Yes, like so many others, I’ve been to Arches and have walked under and around and through the same windcut desert architecture where Abbey once lived and of which he wrote of in the first pages of Desert Solitaire. And, like many another who were lucky enough to win a permit in the lottery draw, I’ve kayaked down the San Juan more or less as Abbey did to see the same remote petroglyphs and cliff dwellings and carved river canyons as he wrote about in Down the River. Like Abbey, I decry the ever-burgeoning increase in human population, unnecessary wars, uncontrolled consumption, the utter failure to maintain a long-term perspective relating to that which can only be preserved with the long term in mind. But there is more than that between Abbey and me. Call it geographical or, better yet, topographical, if you will.

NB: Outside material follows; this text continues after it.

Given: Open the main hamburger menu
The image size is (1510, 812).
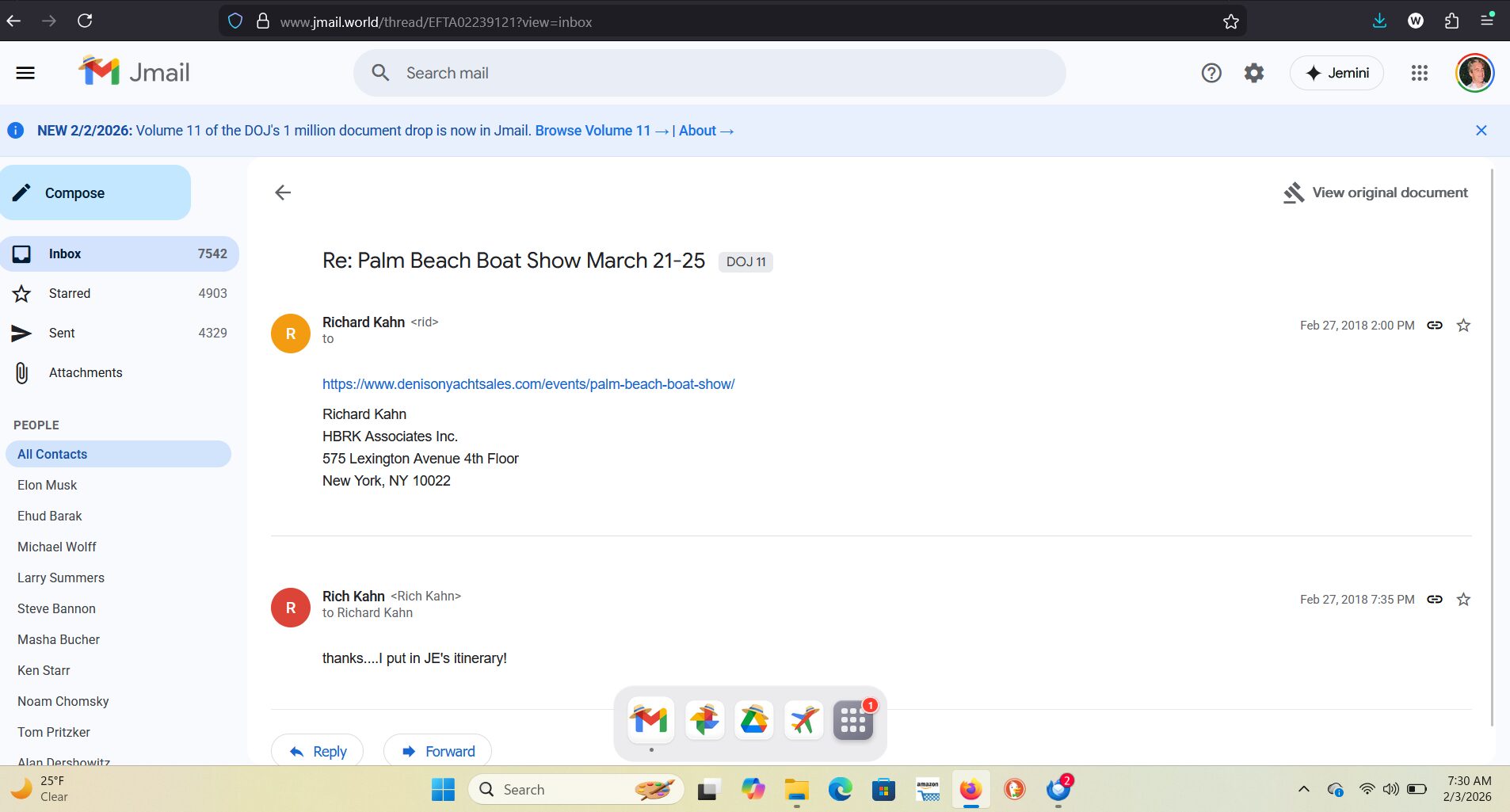Looking at the screenshot, I should (x=25, y=73).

As I now work on a series of essays (meant ultimately to be book length once compiled together) of my twelve winters off the grid in the remote North Fork in Northwest Montana—where grizzlies and wolves and lynx still roam—I find myself reminded again and again that Abbey spent a summer up in the Numa Lookout on the west flank of Glacier Park fifteen years before I arrived at that same place, on the other side of the river. I remind myself that for twelve years and more there were only three buildings I could see from my mountain home (all fire lookout towers) and that one of them for a time was Abbey’s home. I open my worn copy of The Journey Home and reread his account of his summer looming high above the pristine glacier-stained waters of Bowman Lake with Numa Peak and Rainbow, Square and Reuter, towering above, rereading his words of warning and defiance against the varied forces that would tame and erode and slowly destroy the last of our diminishing wilderness. I see again, am reminded by words written aggressively and with little regard for consequence, that we agree on many things. And I want to follow his steps in more than just a literal way.

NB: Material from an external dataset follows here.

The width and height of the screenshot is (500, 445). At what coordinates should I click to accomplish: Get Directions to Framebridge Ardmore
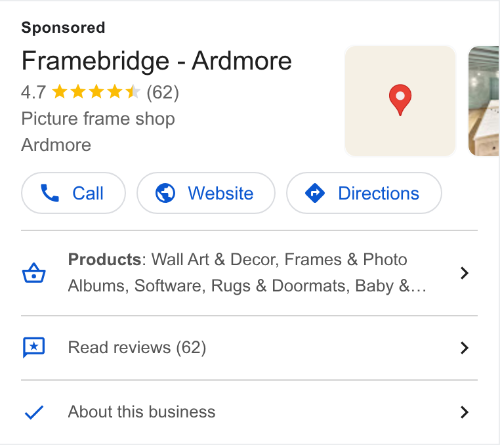pos(364,193)
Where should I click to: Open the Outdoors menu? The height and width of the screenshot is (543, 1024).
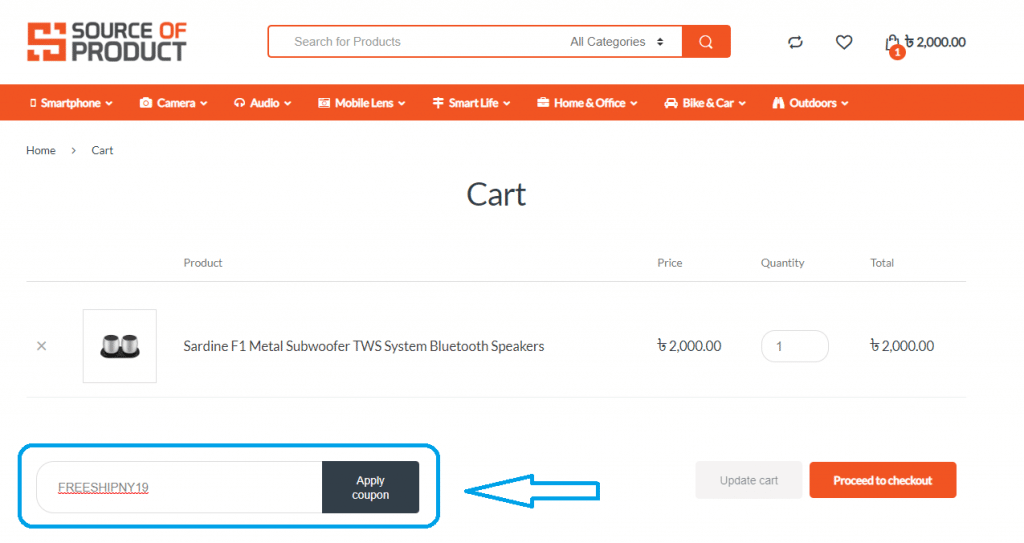click(810, 103)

And as I write, I reflect on my time living in the deserts and the mountains of New Mexico, in the staid beauty of bonny Scotland and I cannot help wonder what coincidence is this that brought both Abbey and me to these places also, and other mutual places as well. I open my battered copy of The Monkey Wrench Game, and the words jump off the page to offer combative explanations. To remind me of where my commitments should lay. Why I remain out West even though, like Abbey, I was raised east of the Mississippi.

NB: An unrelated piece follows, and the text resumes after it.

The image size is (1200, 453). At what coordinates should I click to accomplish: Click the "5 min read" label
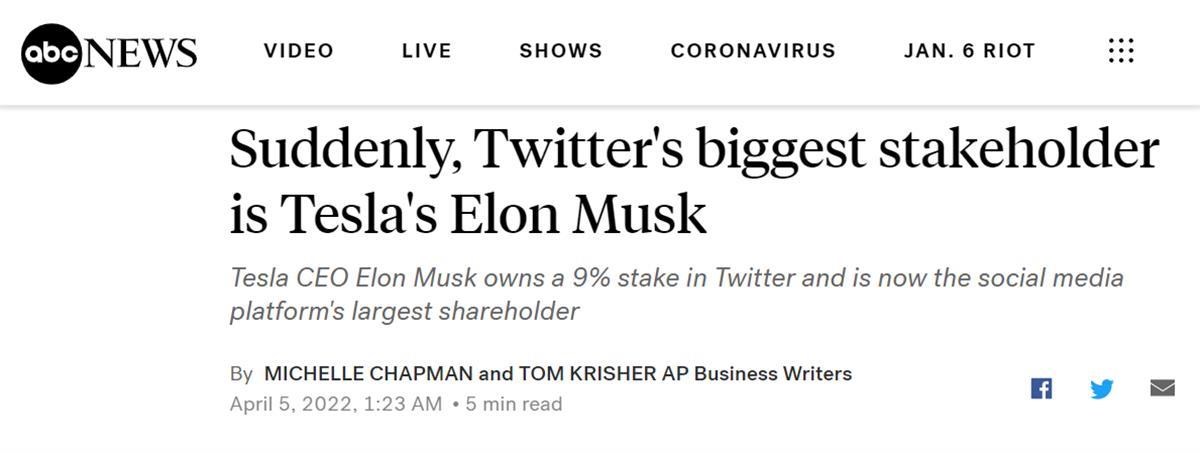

And now, here on the very edge of Tucson where the deer and bobcat, coyote, javelina, snake and ringtail, coati and raccoon, an occasional bear and lion no doubt, scorpion and gila monster creep and play, where the owls great and pygmy and vultures and hawks and opportunistic birds large and small (the cardinal, the mocking bird, thrashers and hummers and giant cactus wren and woodpeckers of various size and oddly shaped) soar and swoop around the periphery of my house in search of another meal a measure of shade a respite from the heat, I find myself somehow again in Abbey’s Country. Up into the mountains just above Tucson, into the corkbacr fir and mountain maple, the tall ponderosa and high island skies that Abbey, too, knew all too well. And into the desert the canyons the arroyos, looking mostly to the ground but also into the trees always into the mountains that surround these places just as they surrounded Abbey not too many years ago.
And I think, perhaps I should go in search of Abbey’s grave, which I know is somewhere out in this desert, hidden somewhere in the sometimes shadows of these very mountains, laid down into the hard brittle soil beneath worn rock and blowing sand, just where he asked to be placed when he knew his time had come.
Which is where I leave off, where I start up anew. Searching for Abbey’s grave just as we all are in search of some place where we can be both calm and exhilarated at the same moment in time. Wanting to follow in Abbey’s footsteps, if only for a while.
James Gaitis
On Youtube: http://www.youtube.com/watch?v=aZ1Tan929SQ
http://www.redroom.com/author/james-gaitis
http://thenationshighesthonor.blogspot.com/2008/10/james-gaitis-new-literary-satire-to-be.html
Author of:
The Nation’s Highest Honor—A Literary Satire (Kunati Books 2009)
http://www.amazon.com/Nations-Highest-Honor-Novel/dp/1601641729/ref=pd_bbs_sr_1?ie=UTF8&s=books&qid=1241031753&sr=8-1
A Stout Cord and a Good Drop—A Novel of the Founding of Montana (Globe Pequot 2006)
The View From Stansberry Lookout—A Literary Satire (Now seeking publication)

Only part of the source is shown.